For reducing the electrical consumption of the capacitive sensor, it is known to choose the number of charges/discharges in the sequence of charges/discharges so that the predefined minimum range is ensured, but with a probability of false alarm which may be greater than the predefined maximum probability. Searching for variation in capacitance of the capacitive sensor is then broken down into two phases: a phase of searching for variation in capacitance and, when a variation in capacitance has been detected, a phase of verifying said variation in capacitance.

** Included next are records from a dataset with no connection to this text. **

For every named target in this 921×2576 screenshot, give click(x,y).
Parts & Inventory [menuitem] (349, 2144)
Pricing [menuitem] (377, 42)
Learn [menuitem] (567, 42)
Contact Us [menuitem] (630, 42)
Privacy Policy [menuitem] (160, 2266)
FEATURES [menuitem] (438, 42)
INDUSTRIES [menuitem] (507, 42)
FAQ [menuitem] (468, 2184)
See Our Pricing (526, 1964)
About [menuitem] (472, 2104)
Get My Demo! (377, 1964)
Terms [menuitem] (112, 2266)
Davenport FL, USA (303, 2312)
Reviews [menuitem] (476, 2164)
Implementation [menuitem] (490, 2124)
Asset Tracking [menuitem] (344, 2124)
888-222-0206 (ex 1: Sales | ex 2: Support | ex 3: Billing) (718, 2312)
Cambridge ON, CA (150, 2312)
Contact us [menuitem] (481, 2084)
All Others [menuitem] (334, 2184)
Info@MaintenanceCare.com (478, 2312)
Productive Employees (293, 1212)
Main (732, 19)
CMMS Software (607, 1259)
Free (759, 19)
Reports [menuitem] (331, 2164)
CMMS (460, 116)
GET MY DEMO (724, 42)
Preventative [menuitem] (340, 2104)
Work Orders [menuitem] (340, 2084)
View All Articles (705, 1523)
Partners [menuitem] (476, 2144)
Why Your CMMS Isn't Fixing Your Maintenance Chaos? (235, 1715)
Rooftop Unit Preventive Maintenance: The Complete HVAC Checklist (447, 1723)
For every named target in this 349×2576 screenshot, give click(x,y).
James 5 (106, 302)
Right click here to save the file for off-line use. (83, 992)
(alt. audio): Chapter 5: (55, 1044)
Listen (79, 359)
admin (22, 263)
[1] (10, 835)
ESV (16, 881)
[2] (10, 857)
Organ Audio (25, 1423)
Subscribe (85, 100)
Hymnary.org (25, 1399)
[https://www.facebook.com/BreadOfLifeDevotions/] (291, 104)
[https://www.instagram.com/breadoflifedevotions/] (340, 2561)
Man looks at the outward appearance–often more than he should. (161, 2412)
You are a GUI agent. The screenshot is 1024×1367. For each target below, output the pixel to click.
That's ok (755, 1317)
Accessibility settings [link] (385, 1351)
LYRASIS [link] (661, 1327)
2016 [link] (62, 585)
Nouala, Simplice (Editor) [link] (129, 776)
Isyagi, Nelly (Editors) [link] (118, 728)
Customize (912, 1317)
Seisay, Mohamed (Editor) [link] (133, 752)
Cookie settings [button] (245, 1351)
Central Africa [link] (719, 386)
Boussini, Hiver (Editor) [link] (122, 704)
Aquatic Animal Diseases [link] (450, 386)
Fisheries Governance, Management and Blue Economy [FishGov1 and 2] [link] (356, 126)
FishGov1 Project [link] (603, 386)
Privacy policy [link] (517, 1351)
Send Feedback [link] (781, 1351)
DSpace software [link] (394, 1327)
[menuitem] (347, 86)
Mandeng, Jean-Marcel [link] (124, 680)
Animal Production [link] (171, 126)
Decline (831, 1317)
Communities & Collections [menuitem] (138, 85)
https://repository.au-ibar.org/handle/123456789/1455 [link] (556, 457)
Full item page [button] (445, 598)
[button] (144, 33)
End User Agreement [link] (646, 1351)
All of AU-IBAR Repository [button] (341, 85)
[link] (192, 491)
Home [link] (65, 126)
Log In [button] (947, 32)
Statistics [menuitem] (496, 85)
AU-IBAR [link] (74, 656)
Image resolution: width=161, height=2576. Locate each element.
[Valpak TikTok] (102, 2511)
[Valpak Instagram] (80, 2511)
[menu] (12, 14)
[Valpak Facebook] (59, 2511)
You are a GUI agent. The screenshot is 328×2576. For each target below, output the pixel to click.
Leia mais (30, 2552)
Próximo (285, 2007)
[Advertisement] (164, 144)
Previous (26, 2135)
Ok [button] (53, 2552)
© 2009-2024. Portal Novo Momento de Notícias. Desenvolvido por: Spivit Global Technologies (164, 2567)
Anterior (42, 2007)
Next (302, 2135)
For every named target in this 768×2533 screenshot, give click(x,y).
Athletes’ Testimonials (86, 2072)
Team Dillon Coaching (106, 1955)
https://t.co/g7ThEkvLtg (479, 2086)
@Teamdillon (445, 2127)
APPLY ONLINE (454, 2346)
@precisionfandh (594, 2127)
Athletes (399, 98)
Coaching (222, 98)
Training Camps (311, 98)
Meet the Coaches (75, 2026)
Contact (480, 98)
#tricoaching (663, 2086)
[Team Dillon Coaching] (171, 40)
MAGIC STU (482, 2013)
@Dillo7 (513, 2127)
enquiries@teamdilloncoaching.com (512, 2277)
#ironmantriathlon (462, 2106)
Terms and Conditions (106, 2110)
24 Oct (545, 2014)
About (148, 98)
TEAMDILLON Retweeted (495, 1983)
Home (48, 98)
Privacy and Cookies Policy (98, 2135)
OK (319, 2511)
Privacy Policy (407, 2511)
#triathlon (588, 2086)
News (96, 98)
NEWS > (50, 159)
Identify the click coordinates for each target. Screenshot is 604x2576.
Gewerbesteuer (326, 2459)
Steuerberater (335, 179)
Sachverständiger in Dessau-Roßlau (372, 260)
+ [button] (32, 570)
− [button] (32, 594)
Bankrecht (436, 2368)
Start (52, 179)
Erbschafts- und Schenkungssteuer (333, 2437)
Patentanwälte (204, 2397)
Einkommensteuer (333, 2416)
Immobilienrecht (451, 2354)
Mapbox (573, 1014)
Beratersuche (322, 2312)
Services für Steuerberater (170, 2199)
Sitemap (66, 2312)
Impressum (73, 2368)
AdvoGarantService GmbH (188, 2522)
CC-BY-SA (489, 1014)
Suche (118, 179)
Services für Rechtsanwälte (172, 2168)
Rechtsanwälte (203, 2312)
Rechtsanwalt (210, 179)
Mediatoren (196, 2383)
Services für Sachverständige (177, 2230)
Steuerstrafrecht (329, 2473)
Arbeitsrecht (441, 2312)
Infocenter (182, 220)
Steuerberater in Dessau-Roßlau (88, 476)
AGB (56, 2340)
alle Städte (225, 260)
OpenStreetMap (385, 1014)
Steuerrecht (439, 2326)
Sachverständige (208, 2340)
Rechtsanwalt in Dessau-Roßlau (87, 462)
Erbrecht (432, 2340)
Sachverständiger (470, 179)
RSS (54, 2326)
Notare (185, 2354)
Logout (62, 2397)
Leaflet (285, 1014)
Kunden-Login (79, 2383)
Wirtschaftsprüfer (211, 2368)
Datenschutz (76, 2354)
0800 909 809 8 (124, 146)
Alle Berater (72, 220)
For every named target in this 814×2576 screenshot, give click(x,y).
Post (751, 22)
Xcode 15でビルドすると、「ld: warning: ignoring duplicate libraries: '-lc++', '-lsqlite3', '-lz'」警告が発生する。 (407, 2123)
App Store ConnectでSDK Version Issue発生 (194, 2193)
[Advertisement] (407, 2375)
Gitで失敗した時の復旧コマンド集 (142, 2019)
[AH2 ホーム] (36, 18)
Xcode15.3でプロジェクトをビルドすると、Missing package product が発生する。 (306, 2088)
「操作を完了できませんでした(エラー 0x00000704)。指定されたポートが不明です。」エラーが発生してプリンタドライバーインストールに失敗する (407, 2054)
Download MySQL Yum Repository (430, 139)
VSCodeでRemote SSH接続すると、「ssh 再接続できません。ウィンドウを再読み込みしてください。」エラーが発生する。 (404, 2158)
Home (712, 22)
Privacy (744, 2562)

During the search phase, the duration of the sequence of charges/discharges is measured. When a detection criterion is verified, e.g. when the measured duration is much higher than a reference duration of said sequence of charges/discharges in the absence of a hand in the proximity of said capacitive sensor, the verification phase is executed. The verification phase comprises several successive sequences of charges/discharges, closely spaced in time and identical to the sequence of charges/discharges of the search phase, of which the durations are measured. The same detection criterion is evaluated for each of the durations measured, and the detection of variation in capacitance is confirmed when said detection criterion is verified for each of the durations measured during the verification phase. It is understood therefore that the verification phase, due to the fact that it is based on several consecutive evaluations of the detection criterion, enables the probability of false alarm to be significantly reduced.
In order to further reduce the electrical consumption of the capacitive sensor, it is also known to gradually reduce the frequency of the sequences of charges/discharges during the search phase (standby mode of the capacitive sensor), to the detriment, however, of the responsiveness with which the capacitive sensor may detect the presence of a hand.
However, there is still a need to reduce the electrical consumption of the capacitive sensor during the search phase. This is because a capacitive sensor in a motor vehicle handle spends much more time in searching for the presence of a hand than in actually verifying the presence of a hand. In addition, when the motor vehicle is stopped, the electrical consumption of the capacitive sensor is directly taken from the motor vehicle battery.